McGill, News

Student activism for weapons divestment persists following ceasefire between Hamas and Israel

On Jan. 19, Israel and Hamas began the first six-week phase of the ceasefire in Gaza including a hostage release deal. The first phase is meant to entail Israeli military withdrawal and the allowance of Palestinian refugees back into Gaza alongside humanitarian aid into the strip. Hamas will also release 33 hostages in the first phase, dispersed across the six-week period, and Israel will release 1,900 Palestinian prisoners. 

This ceasefire deal has brought a tentative end to Israel’s 15-month siege on Gaza which killed at least 45,000 civilians, wounded over 100,000, and destroyed 90 per cent of the housing units in Gaza. Al Jazeera reports that 1,706 Israelis were also killed throughout the period. 

Negotiations for the next phases are slated to begin on the 16th day following the commencement of the second phase. While the second and third phases are anticipated to continue the release of hostages and further Gaza’s rebuild, some worry the ceasefire may not persist beyond the first phase of the deal. 

In light of the ceasefire, student activists at McGill are continuing to demand the university cut ties with companies involved with funding Israel through weapons manufacturing.  

Students for Palestine’s Resistance and Honour (SPHR) at McGill, alongside Engineers for Palestine at McGill, launched an email campaign demanding the removal of weapons companies complicit in the genocide in Palestine from the McGill TechFair, which will be held Jan. 29 and Jan. 30. Companies like MDA Space, Galvion, and Cisco have aided Israel in the engineering of weapons and surveillance technology used in the genocide. 

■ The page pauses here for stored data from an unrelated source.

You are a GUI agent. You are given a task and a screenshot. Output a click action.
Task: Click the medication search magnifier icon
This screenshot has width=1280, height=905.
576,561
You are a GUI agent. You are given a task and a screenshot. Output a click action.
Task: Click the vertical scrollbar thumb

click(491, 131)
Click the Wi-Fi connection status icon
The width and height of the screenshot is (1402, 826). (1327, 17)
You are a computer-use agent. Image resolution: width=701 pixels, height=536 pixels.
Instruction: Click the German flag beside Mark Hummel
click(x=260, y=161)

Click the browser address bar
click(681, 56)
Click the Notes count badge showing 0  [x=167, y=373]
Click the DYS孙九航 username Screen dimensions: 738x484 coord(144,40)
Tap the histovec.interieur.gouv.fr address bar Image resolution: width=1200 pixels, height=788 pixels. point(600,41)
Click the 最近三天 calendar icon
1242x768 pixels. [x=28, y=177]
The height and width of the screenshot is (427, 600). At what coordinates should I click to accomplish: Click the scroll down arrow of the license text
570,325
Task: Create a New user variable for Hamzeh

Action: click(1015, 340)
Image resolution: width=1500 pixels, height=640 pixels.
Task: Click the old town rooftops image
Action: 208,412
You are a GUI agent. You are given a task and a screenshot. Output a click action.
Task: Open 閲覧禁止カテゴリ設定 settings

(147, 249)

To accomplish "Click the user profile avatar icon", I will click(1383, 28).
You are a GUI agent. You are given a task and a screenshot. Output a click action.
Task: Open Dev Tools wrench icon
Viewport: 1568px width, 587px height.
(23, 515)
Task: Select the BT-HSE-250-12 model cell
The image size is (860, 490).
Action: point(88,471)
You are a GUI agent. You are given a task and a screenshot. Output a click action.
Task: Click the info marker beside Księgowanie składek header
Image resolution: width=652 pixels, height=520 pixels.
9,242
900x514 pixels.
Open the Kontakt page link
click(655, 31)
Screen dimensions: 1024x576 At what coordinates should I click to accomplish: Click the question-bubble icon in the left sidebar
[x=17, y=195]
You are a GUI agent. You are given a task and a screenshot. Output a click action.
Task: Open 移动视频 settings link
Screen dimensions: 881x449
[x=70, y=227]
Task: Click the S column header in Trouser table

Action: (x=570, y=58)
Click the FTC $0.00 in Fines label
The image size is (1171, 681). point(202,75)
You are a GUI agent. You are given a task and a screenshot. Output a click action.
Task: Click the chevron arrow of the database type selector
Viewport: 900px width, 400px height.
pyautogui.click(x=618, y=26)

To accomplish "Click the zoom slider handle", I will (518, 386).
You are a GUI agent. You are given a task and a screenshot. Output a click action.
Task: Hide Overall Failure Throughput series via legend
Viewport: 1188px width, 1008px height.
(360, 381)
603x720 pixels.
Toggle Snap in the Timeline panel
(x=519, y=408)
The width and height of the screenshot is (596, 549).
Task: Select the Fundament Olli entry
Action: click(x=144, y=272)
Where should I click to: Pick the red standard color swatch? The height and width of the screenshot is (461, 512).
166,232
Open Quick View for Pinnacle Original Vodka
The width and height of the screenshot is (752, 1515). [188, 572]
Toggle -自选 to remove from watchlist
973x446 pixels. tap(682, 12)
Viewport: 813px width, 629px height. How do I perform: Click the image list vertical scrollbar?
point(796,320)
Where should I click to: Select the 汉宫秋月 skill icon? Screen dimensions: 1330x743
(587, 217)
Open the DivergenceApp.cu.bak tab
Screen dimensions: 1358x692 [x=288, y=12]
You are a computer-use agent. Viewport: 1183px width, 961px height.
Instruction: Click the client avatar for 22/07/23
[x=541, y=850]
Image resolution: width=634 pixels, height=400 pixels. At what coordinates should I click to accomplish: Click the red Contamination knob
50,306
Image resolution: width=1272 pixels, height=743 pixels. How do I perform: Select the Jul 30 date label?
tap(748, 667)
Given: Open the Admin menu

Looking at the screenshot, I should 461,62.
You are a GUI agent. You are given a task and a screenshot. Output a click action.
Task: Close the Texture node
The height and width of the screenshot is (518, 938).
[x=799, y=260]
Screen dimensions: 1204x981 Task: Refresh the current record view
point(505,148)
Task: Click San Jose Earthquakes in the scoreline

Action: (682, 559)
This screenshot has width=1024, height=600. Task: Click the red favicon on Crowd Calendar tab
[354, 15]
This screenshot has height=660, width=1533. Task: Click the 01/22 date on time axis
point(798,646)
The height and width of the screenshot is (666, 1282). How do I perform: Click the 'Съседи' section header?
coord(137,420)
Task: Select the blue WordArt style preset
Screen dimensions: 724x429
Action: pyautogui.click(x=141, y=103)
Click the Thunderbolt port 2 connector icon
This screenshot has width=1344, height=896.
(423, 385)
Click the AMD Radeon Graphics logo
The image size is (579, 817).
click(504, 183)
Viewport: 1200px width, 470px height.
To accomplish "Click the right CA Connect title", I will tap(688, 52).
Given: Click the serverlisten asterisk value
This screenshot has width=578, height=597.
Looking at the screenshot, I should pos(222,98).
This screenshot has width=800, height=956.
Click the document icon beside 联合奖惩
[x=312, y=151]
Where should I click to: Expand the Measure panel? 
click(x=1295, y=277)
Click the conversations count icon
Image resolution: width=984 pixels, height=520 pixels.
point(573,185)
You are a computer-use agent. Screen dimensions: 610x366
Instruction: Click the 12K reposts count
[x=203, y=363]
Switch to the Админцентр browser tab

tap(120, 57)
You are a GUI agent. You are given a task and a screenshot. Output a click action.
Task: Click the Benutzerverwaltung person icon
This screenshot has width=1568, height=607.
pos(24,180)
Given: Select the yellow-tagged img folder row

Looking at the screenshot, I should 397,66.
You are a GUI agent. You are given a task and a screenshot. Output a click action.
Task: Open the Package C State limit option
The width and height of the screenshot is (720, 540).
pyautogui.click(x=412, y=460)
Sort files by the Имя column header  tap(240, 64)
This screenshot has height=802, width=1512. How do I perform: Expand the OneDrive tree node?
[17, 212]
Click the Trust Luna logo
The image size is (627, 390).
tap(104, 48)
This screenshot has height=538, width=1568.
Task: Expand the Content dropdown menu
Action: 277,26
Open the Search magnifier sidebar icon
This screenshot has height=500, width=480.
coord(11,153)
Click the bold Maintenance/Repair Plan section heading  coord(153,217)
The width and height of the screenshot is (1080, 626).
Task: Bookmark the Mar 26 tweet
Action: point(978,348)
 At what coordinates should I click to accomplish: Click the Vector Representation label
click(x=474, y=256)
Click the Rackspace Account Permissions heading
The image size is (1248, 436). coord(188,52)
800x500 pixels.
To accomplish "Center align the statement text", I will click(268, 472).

“We will keep holding McGill accountable for its complicity in the genocide of Palestinians and ongoing complicity in the settler-colonial Zionist project,” a representative from SPHR at McGill wrote to The Tribune

On Jan. 22, SPHR at McGill hosted a fundraising poster sale, donating proceeds to La Fondation Canado-Palestinienne du Québec’s Emergency Gaza program.

Independent Jewish Voices (IJV) McGill also reaffirmed its commitment to anti-Zionism following the ceasefire, emphasizing that it still aims to hold McGill accountable for its continued financial involvement with companies complicit with Israel’s genocide of Palestinians. 

“As a group, we want to keep trying to educate people about the ongoing history of this conflict, continue to build progressive Jewish community with anti-imperialist values, and protest the ongoing complicity our universities and governments have in the forced displacement and mass murder of the Palestinian people,” an IJV representative wrote to The Tribune

IJV also spoke to the importance of critiquing McGill’s colonial actions. The organization noted that McGill removed a Great White Pine sapling planted by a group of Kanien’keha:ka women last November as an example, demanding McGill commit to anticolonial efforts beyond divestment. 

“Our administration has spent the last 15 months bankrolling an active genocide, and that responsibility does not disappear with a ceasefire, it can only be addressed through divestment,”  IJV wrote. 

In a written statement to The Tribune, McGill’s Media Relations Office (MRO) explained that the university’s Board of Governors Committee on Sustainability and Social Responsibility (CSSR) has committed to assessing its investments in companies manufacturing weapons. The committee has yet to present its findings to the Board. In December, the CSSR did not recommend McGill divest from companies with ties to  Israel’s siege on Gaza on the grounds that such actions did not constitute social injury. In regard to its academic ties with Israeli institutions, the MRO echoed President and Vice-Chancellor Deep Saini’s remarks from February 2023.

“McGill will not unilaterally sever its research and academic ties with Israeli institutions,” the MRO wrote. “Moreover, McGill will not interfere with the academic freedom of individual members of the university community to engage or partner with an institution simply because of where it is located. To do so would be wholly opposed to our institutional principles.”

Students from other universities in Montreal are also demanding change. A representative of SPHR Concordia stated that students will continue to push for divestment regardless of the ceasefire. 

“The demands to cut ties with five weapons companies partnerships (Lockheed Martin, CAE, Pratt & Whitney, Bombardier, Airbus) in addition to completely divesting from blood money remains,” the SPHR Concordia representative wrote to The Tribune. “Concordia’s responsibility is to not fund this occupation and listen to its students who clearly haven’t given up on divestment.”